▸ Required work:
1 - Answer these questions from the passage about Bishop Paul:
(a) In what church did Paul end up?
(b) What does Paul send the writer each month?
(c) What drinks did Paul pay for at the bar?
2 - Extend the passage about Bishop Paul, picking up right after its last sentence.

── Passage provided

Macerated in the wars of Missouri, Paul swam the Thames and wound up Anglican in its US format, the Episcopal Church-USA. Paul claims that he has the very last Master of Divinity degree document ever signed by Concordia president John Tietjen before he was dismissed from his office in the Missouri Synod massacre that eventuated in Seminex. How that happened is its own story.

Paul sends me the monthly Bethlehem Diocese newspaper. So I hear what he’s doing and saying. Couple of times already I’ve passed on some of his prose to ThTh readers.

Now and then I tweak Paul about his slide toward certain Anglican accents that muffle the Augsburg Aha! he once learned at Concordia, and I “splain” to him why Augsburg is closer to the original Biblical Bethlehem (the namesake of his diocese) than Canterbury is. Not only in geography, but in theology. He regularly parries my pokes with a poignant riposte and good conversation ensues.

I sent him such a caveat about one line in what he says below (guess which one it is) and what followed was just like old classroom days at Concordia in the 1970s. One more item: Paul is the only student I ever had who invited me to a bar at the close of a late afternoon class to continue discussion. He even paid for the martinis! The proper drink, of course, for discussing Luther’s theology.

I think Bishop Paul’s message at the diocesan convention in October is good old Augsburg. [Well there IS that one sentence!] With his permission I pass it on to you.

────
── Extracted material

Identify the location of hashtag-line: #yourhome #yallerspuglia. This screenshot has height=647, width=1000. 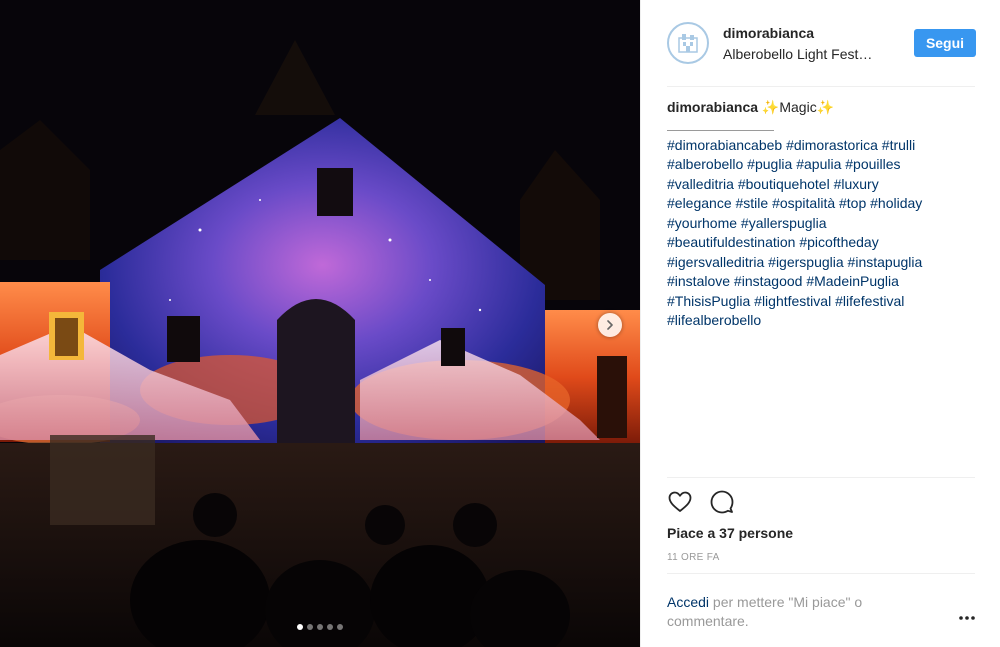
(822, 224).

────
── Extracted material

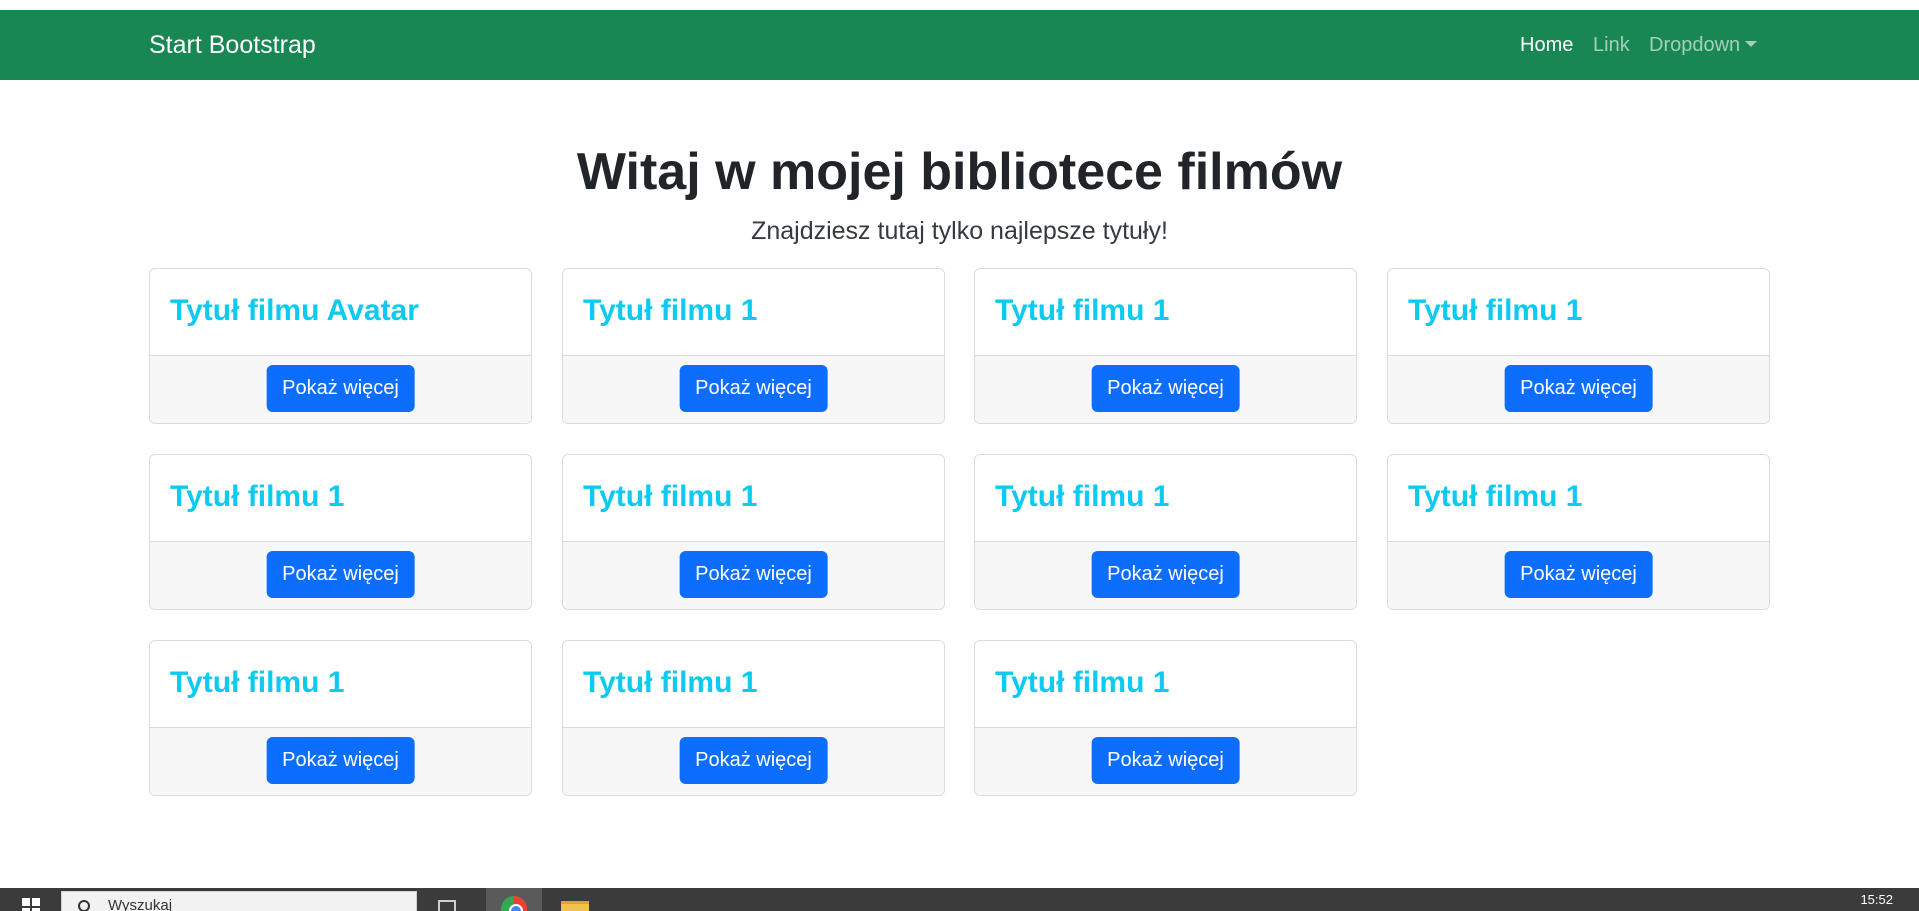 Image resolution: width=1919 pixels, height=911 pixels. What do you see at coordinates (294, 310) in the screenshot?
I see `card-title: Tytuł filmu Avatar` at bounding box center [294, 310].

────

▸ Expected results:
1 -
(a) The Episcopal Church-USA, the US form of the Anglican church.
(b) The Bethlehem Diocese newspaper.
(c) Martinis.

2 -
Peace and Joy!
Ed Schroeder


A sermon preached by the Rt. Rev. Paul V. Marshall at the Eucharist during Diocesan Convention on October 9, 2010.

It would not be completely accurate to call them terrorists, but the two men crucified with Jesus were by no means shop-lifters or jay-walkers. The word we are used to translating as “thieves” means something like brigands, bandits, or perhaps insurgents, seriously violent people, desperados. Rome was publicly torturing them to death that Friday as a message to other potential career criminals: resistance to the state is useless.

It is not often that we hear conversations among people who are being killed, so it is worthwhile to listen in. How could we not identify with the first thief? Reality had caught up with him, his future was zero. Tragically, he isn’t getting it.

Do we? At what point in life do we realize that the limitations we experience in career and relationship may have something to do with us? There is no one for whom it is not true that personality offers both possibility and limitation, and that some choices follow you. Some people are too frightened to face this, and our thief was one of them.

The first robber had not reached that moment of insight-he blames what is wrong in his life entirely on the outside. From the depths of his rage he lashes out at Jesus.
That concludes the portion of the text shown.